The piece begins with definitions, as it has to, and it moves on to Dante and the various translations available, some in terza rima, some in plain tercets, some colloquial, some prose - but the piece is not on Dante but on terza rima. So this is how the argument goes for now. ]
The one thing everybody knows about terza rima is that it was first used by Dante for the Commedia, invented by him for the purpose. The second is that there is a paucity of rhyme in English which is the reason it has not been much used by English language writers...
...The cornerstone of the argument [against rhyme] is that English is not a properly inflected language so the regularity of verb and noun endings deprives the poet of a wealth of possibilities. But inflection rhymes are thought to be rather cheap in many languages. In Hungarian, for instance, they are called ragrím, and mostly disdained by serious poets. It is as if a serious English language poet were proposing to make substantial use of rhymes ending –ation, or –ness, the first resort of the vocabulary-poor who need a bit of bling to make it swing.
A greater problem is the large range of English vowel sounds. Our five written vowels resolve, according to The International Phonetic Alphabet, into thirteen distinct vowel sounds, to which should be added up to twelve dipthongs. That is without the regional variations. (It’s not surprising that foreign speakers of English are more easily given away by their vowels than by their consonants.)
But the problem is not insurmountable, because various departures from true and full rhyme are permitted, eye-rhyme among them, where it is the spelling rather than the sound that does the rhyming work.

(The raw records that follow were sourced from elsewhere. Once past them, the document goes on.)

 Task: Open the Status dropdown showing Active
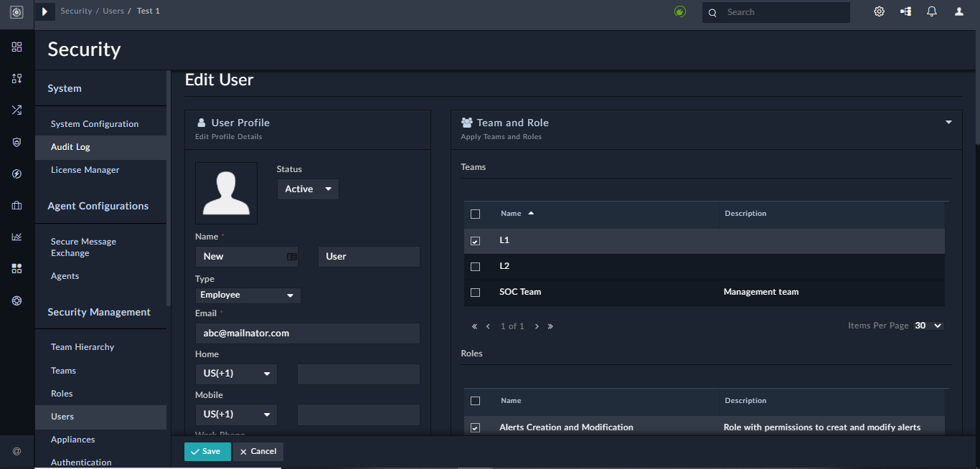[307, 189]
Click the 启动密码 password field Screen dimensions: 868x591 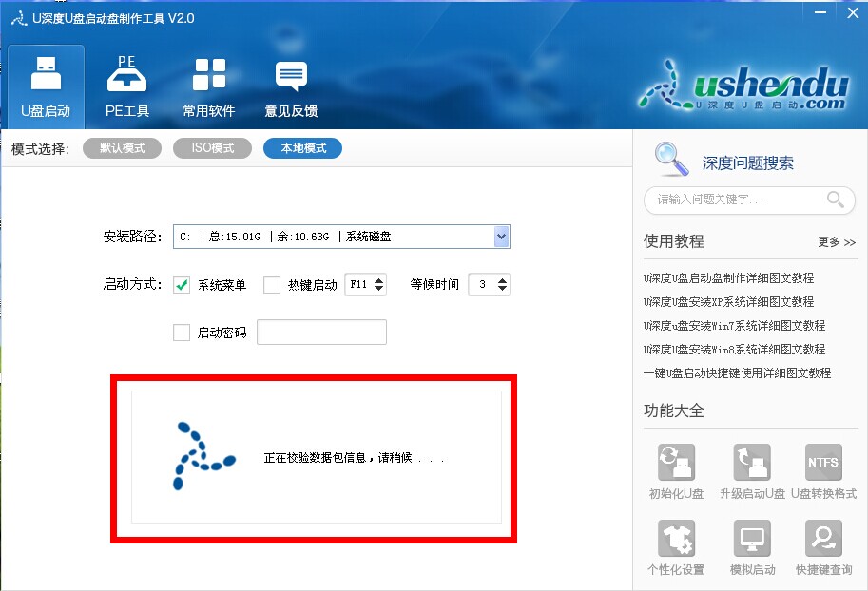(x=321, y=332)
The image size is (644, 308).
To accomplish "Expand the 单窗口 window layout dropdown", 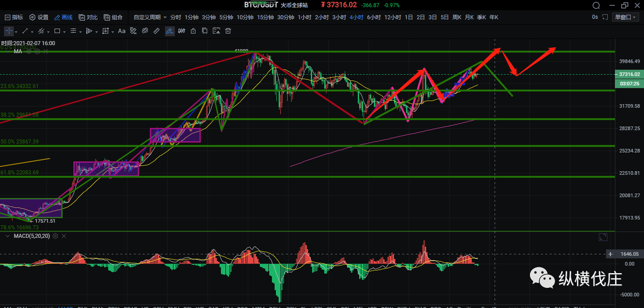I will (x=625, y=17).
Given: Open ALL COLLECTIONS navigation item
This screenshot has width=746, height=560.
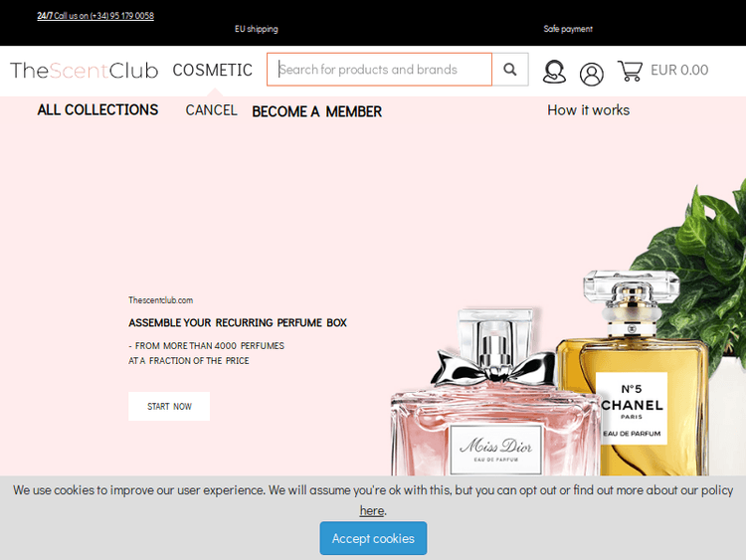Looking at the screenshot, I should click(x=97, y=109).
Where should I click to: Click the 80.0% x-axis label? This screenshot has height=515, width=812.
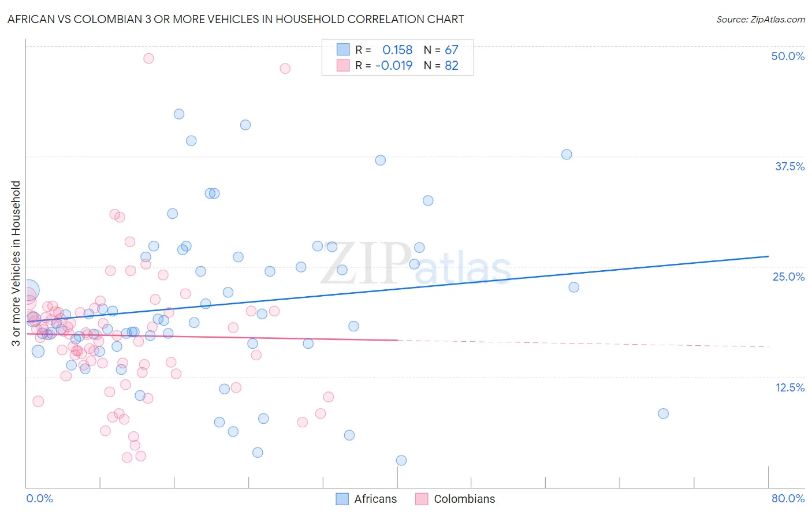pos(788,498)
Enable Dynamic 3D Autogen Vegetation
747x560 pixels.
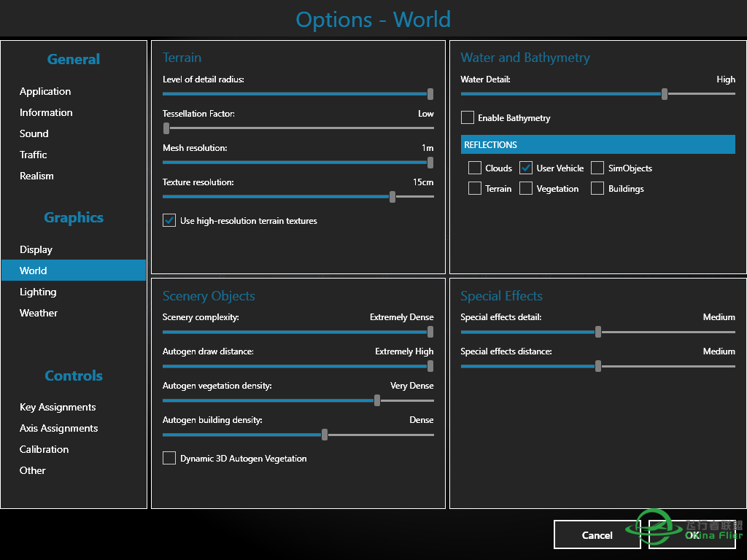click(x=169, y=458)
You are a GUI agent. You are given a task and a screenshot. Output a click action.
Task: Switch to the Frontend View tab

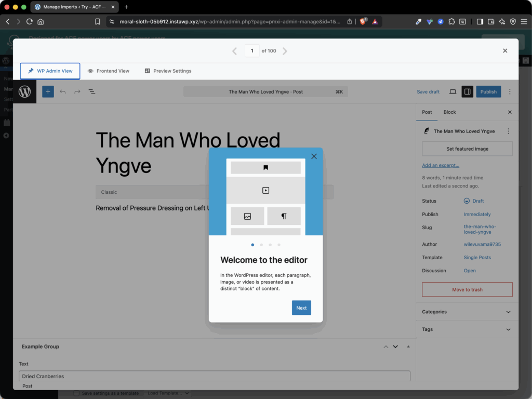(x=109, y=71)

A number of these were full rhymes once. But we may allow ourselves greater or lesser consonantal variations, accentual variations, and licences of many kinds. We might even think full rhymes a little childish, or a little too insistent.
Milton, in his famous preface to Paradise Lost, said:
The Measure is English Heroic Verse without Rime, as that of Homer in Greek, and of Virgil in Latin; Rime being no necessary Adjunct or true Ornament of Poem or good Verse, in longer Works especially, but the Invention of a barbarous Age, to set off wretched matter and lame Meeter.
No doubt he is right in that rhyme is absolutely not a necessity in poetry, not even as adjunct or ornament, however, a defence of it might be made along lines less traditional, not as adjunct or ornament, but as structure. In this defence the issue of ornamentation is unimportant.
This is not the place [meaning such a piece] to develop such an argument, but since terza rima inevitably involves rhyme in its rima, a very brief attempt might be made. The defence would argue not by way of the final product but by way of process and the relationship between the user of language and language itself.
The proposer might argue that the act of finding rhyme is a different sort of negotiation from employing metre or, in fact, writing free verse. Finding rhyme is the constant deflecting of some possible intention. The poet may wish to say something then seek the words in which to say it, but rhyme constrains the process. Intention is necessarily modified. Out of that modification arise various new active possibilities. Language itself is more active as a result: its accidents, its demands, cannot be ignored or overridden. Thought must move differently and take a less directive role.
Since language in poetry is of primary importance – it is interesting how translations of Dante that depart from terza rima shift the reader ever further from verse as verse and closer to story as story, a story in which form plays a less active part – it might be argued that the active, volatile, aspects of language as sound beyond instrumental meaning are of particular interest.
Whether poetry is capable of being paraphrased (rather than summarised) or not is a moot question, but it could be argued that the effect of shifting Dante from terza rima into blank verse is to rewrite the poem as paraphrase with ornamental features, that is to say with local effects that heighten descriptions and moods. The story then is the real thing: its poetic qualities are the adjunct (the Sinclair translation is, in fact, prose).
The argument against rhyme also turns on the dangers of doggerel and cliché. Rhyming moon with June is certainly a cliché given the appropriate cliché context, but the art of rhyming – and English poetry is full of wonderful poems that do employ rhyme – lies in avoiding cliché, which is, essentially, easy closure.
The last major strand of the argument is based on the old antithesis between the modern as in Modernism and the traditional as in everything else. After over a hundred years of Modernism it may be the case that a device like rhyme need not insist on some pre-lapsarian, conservative caricature of tradition, but that it may take full cognizance of all that has happened and begin to define its function according to different principles.
That is as far as the defence of rhyme need go for our purposes here, but it I hope it might have been useful to sketch out a territory if only because, while it makes perfect sense to speak of an unrhymed sonnet, it makes no sense at all to speak of unrhymed terza rima.
[Then I look at Chaucer and Wyatt and will go on to Milton and Shelley etc, through to Walcott's Omeros, which employs terza rima in a generally loose but highly effective fashion.]